Kev is clearly a man of some discernment, hence his decision to buy our star 964 N/GT when it was advertised for sale at GT Classics a couple of years ago. “As a lover of classic cars and historic motorsport, I was fascinated by this Porsche’s backstory,” he tells us. “Of the eleven 964 N/GT prototypes built, all but two have been lost or destroyed. This is an exceptionally rare 911 and I was keen to experience ownership, if only for a short time,” he adds, alluding to the fact the car is currently being offered for sale through premium sports car dealer, Cottingham Blue Chip London, a company dealing in high-value classic road and race cars for more than twenty years. “It’s the definition of ‘analogue’ driving perfection,” suggests company founder, Jeremy Cottingham. “The 964 N/GT matches a narrow body with tactile steering and a characterful normally aspirated engine, making for a wonderful driving companion on today’s roads, providing you’re up early enough to beat traffic. The reality is this compact, beautifully balanced 964 offers pure undiluted, driving thrills at sensible speed. Modern supercars, burdened with electronic driving aids, simply cannot match what’s available here.” He’s not wrong. Representing the apex of 964 desirability, this fabulously restored and documented Porsche prototype promises its next owner a once-in-a- lifetime opportunity to enjoy a serious piece of 911 history. As good as it gets? You’d better believe it.

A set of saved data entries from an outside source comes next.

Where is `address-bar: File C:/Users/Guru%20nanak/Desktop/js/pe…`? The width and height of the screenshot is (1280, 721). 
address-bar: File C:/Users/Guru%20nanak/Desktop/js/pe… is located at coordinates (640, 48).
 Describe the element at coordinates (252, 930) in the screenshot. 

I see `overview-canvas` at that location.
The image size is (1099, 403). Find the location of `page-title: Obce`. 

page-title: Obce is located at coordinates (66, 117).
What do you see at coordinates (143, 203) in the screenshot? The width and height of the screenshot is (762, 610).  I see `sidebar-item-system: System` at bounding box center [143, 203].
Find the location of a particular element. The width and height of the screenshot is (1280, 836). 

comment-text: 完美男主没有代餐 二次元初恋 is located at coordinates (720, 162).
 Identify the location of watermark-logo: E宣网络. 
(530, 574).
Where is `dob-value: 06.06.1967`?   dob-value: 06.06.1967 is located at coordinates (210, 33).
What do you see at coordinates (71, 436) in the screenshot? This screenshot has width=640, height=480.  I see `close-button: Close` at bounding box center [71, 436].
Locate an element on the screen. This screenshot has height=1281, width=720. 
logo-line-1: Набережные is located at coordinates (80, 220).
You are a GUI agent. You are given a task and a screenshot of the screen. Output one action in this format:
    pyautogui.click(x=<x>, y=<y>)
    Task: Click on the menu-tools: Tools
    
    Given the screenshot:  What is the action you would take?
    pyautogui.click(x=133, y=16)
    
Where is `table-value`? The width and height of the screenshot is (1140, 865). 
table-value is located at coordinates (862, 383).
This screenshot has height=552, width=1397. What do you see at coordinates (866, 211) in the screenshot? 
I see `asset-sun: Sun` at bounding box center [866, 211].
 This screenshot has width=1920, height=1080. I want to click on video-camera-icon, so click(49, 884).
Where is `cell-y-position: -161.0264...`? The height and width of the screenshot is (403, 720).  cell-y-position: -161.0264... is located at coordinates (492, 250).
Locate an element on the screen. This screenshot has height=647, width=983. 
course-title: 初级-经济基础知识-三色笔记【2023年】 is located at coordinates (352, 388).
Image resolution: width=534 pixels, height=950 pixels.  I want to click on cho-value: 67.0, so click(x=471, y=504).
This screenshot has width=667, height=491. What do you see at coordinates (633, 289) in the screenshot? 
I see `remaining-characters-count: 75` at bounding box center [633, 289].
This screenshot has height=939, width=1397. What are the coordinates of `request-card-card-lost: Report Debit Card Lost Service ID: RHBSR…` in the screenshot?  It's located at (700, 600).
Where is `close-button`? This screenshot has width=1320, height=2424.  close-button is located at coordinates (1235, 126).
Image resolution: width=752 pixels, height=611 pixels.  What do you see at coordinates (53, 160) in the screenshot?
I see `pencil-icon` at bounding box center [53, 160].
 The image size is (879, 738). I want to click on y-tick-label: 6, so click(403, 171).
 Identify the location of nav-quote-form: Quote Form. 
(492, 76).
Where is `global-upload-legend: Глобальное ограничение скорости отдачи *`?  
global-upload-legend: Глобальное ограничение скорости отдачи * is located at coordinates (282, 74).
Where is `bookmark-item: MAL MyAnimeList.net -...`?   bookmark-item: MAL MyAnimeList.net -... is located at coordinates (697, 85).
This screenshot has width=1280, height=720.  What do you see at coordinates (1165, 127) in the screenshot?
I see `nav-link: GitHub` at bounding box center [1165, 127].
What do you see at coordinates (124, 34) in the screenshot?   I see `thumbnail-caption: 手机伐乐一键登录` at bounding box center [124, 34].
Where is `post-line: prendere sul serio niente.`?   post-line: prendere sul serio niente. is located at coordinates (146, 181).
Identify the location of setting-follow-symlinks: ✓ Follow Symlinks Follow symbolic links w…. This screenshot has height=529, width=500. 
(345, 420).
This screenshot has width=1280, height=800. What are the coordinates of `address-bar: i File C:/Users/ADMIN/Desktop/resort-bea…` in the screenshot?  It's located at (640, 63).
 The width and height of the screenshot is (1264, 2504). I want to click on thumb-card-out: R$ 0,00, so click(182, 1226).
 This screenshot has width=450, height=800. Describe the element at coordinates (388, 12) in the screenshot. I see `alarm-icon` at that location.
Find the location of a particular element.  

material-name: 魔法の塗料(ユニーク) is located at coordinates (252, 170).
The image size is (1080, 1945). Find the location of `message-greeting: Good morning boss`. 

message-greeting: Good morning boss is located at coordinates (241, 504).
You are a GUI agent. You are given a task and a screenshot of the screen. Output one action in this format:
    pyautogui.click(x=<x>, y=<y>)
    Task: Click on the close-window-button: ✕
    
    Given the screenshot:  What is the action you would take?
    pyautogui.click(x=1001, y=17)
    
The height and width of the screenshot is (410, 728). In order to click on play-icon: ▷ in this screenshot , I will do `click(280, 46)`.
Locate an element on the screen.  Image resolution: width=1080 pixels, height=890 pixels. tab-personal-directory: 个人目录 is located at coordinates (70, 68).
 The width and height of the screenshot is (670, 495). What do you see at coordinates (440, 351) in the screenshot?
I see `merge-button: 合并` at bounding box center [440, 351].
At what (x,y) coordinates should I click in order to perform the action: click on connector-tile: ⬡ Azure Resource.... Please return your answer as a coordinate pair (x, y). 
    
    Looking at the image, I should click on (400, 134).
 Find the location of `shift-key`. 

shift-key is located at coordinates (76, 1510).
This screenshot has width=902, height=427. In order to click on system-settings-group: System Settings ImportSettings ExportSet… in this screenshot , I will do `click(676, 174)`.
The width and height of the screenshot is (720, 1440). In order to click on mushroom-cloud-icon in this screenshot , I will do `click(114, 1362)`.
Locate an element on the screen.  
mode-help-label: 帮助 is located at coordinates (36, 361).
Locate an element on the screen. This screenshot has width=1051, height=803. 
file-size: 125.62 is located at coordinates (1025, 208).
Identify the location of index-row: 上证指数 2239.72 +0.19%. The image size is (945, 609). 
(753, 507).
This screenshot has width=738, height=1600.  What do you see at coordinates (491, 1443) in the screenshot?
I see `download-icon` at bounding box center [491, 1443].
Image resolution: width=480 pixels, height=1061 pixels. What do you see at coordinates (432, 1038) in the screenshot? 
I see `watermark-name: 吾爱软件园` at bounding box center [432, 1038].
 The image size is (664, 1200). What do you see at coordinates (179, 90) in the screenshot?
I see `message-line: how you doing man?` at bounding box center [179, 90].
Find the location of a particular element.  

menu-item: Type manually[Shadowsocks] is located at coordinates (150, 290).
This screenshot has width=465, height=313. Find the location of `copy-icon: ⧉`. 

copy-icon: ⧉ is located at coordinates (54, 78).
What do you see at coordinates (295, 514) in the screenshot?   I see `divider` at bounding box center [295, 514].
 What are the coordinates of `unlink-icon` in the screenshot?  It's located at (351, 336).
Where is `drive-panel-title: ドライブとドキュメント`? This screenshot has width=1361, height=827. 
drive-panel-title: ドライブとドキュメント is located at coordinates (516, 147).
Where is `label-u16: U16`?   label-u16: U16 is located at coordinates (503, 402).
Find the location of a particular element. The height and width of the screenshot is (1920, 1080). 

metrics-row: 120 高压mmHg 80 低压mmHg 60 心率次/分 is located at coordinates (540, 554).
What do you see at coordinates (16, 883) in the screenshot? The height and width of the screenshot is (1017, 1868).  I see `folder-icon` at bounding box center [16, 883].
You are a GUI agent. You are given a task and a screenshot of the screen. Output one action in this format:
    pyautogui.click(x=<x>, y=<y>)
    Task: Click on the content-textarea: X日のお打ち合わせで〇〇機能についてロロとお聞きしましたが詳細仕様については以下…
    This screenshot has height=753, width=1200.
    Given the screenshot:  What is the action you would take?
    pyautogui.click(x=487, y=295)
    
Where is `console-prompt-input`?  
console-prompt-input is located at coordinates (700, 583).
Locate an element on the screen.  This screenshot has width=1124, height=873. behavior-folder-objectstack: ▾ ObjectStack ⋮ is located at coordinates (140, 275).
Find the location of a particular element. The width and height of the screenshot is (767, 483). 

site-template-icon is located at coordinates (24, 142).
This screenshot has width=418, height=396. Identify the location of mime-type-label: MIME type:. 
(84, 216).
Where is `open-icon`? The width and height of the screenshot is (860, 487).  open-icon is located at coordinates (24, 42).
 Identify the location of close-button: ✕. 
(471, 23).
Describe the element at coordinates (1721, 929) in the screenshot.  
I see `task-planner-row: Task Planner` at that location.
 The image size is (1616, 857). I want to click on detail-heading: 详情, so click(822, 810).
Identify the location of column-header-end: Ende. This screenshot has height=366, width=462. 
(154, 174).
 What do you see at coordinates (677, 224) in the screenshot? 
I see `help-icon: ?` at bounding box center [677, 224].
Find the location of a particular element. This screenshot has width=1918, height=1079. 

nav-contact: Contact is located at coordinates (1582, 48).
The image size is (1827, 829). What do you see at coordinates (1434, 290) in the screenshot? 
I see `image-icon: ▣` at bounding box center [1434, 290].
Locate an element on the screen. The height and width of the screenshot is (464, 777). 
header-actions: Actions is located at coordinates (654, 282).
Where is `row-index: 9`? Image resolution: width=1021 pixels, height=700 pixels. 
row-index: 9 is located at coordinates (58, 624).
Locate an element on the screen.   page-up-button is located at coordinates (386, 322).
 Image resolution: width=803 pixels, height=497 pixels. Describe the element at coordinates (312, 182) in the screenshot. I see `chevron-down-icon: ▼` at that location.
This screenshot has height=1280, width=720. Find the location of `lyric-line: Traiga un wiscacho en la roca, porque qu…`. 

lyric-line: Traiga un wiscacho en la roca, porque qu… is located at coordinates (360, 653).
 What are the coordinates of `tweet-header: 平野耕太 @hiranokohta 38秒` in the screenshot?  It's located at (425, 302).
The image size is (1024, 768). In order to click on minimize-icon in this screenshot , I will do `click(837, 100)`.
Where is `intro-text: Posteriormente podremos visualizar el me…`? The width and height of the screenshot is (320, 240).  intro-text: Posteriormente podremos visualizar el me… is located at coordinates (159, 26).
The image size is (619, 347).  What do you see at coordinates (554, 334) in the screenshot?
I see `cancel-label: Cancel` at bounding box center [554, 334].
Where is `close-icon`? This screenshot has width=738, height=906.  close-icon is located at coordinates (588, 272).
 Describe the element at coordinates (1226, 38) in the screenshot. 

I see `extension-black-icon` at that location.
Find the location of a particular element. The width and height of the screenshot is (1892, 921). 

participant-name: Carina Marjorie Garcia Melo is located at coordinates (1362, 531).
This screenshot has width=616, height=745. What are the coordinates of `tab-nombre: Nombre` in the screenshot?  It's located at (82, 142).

Above Thought to be only one of two surviving 964 N/GT prototypes, this fantastically presented 911 is now looking for a new home. Above and below RPM Technik carried out an exacting restoration, with Jürgen Barth brought in as consultant to offer advice helping ensure the finished build matched the specification of this special 964 when new.

Above Along with Rubystone Red and Mint Green, Maritime Blue is one of a handful of colours predominantly associated with the 964 Carrera RS, but also available on the same-age 944 S2.

Above All mechanical components, including the 260bhp flat-six, are original to the car, a point reinforced in a letter penned by Jürgen Barth.

Above and below Interior is exactly how it left the factory, although the seat belts are bespoke reproduction parts.

Above You’ll struggle to find any 964 Carrera RS variant as clean as this N/GT prototype.